The following year I started sending out my proposal to programs. Every proposal that I sent out that year was all rejected. I didn't know why, but it happened. I couldn't figure it out. I really believed that I had a good story.

Time was passing and the rejection letters were mounting. Maybe the programs did not understand my vision??? I really didn't know why... But it bugged me. That's when I decided to make a trailer and show some sample work. I talked to Santos and I told him the situation. He thought it was a good idea to show some sample work. Therefore, we made some arrangements where I would spend some time with him. I got some footage of his daily life, collected old footage that he had, shot some concerts he was performing, and got a short interview from him. During that time, Santos gave me a copy of his first album, "Dialecto Nativo." It was an album where he collaborated with Pezcozada. I have to say that album is classic! I decided to use one of his song to go along with my sample trailer. 

Not only was I filming Santos, I had some footage that I shot at the festival and I happened to shoot footage of Reyes del Bajo Mundo when they were performing on the Hollywood strip. I had enough material to put together a trailer. It took me about five months or so to assemble a 2-3 minute trailer. I went through every footage as detailed as possible. I stayed up late nights and worked every weekend to create various cuts. The trailer turned out to be very good. I was very happy with it. I was getting some good feedback from peers and friends. With the trailer you can clearly see the potential of the project. I said to myself, "with this sample work there is no way that I can get rejected from programs or investors." But I did.

I re-wrote and re-wrote... I even had my friend who is a very smart, beautiful, and a very creative writer to help me with my proposal. She helped a lot with clearing my thoughts and expressing my words carefully. We simplified the proposal. She was a big part of the proposal and I thank her everyday. I really believed that my proposal was very sound. Now that I have revised my proposal and finished making a trailer, I felt very confident about my project. I was hoping this time around that someone would believe in my project. And again... I received more rejections.

The year after that I had to take some time off away from the project. It was heartbreaking and frustrating that no one would listen or give me an opportunity. I ended up getting involved with other projects to keep my mind off "Words of Revolution." These other projects weren't something that my heart was into, but it was work. So I was a little lost and felt maybe "Words of Revolution" was not good enough. But deep down in my heart, I knew that wasn't true. While time was passing, it was also hard to focus on my project. I was off and on with a job and being unemployed at times. Financially, things got rough for me because it was when the country was in the height of a recession. Not too many jobs were available and a lot of people were loosing jobs. So I had to act quick before things could get a lot worse, like being homeless. I was working so hard to to find financing for my project... But nothing was rolling in. It was getting difficult for me to dedicate my time to the project because I had to find money to pay rent, eat, and live.
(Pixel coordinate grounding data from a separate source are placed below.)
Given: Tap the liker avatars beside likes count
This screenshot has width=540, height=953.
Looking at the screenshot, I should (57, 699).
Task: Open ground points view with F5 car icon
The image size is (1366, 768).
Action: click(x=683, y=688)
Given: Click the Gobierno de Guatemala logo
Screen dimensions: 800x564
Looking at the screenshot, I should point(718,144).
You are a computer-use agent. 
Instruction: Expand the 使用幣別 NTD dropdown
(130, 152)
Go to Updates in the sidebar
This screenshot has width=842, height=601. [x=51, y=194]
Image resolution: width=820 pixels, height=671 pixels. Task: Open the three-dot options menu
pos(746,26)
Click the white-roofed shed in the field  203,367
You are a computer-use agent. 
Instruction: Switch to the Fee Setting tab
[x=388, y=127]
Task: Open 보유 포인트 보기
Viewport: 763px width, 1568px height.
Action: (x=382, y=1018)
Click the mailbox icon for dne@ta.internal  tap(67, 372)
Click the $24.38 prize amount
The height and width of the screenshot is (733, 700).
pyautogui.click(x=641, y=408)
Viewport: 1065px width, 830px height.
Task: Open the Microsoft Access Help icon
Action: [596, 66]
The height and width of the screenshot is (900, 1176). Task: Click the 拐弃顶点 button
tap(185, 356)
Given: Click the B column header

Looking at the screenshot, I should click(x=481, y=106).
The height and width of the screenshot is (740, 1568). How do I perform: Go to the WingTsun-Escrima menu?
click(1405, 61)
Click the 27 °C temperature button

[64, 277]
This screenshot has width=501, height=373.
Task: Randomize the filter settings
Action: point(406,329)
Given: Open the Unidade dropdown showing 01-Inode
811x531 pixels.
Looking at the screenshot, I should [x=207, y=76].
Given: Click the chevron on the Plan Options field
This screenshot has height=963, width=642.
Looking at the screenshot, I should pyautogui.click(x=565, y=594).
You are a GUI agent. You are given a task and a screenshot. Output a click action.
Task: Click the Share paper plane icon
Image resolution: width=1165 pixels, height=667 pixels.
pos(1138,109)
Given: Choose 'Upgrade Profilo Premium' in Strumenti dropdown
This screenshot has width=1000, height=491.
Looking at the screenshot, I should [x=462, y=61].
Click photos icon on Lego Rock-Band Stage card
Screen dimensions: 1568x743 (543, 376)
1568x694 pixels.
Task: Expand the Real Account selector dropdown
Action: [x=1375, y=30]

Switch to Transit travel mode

One year was passing, another year was passing, and another year was passing... It was getting to the point that nothing was moving forward. I was afraid of loosing faith from the Salvi Artists'. I was scared that they wouldn't be interested in the project anymore because there were times that I would be out of touch. But the good thing is I wasn't completely out of touch. I would send emails here and there and maybe give them a call to let them know I was still around. I'm just glad they didn't give up on me. It was tough and I had no other choice, but to take a break. I ran into a wall! I had to re-group and take a step back because financially I was not in a good situation. Going through emotions, I ended finding a freelance gig and also ended up writing a script based on my documentary (I figured out a structure that would work for a feature). It ended up becoming the Salvi version of "8 mile." It's still in works, but I'll save that for another conversation.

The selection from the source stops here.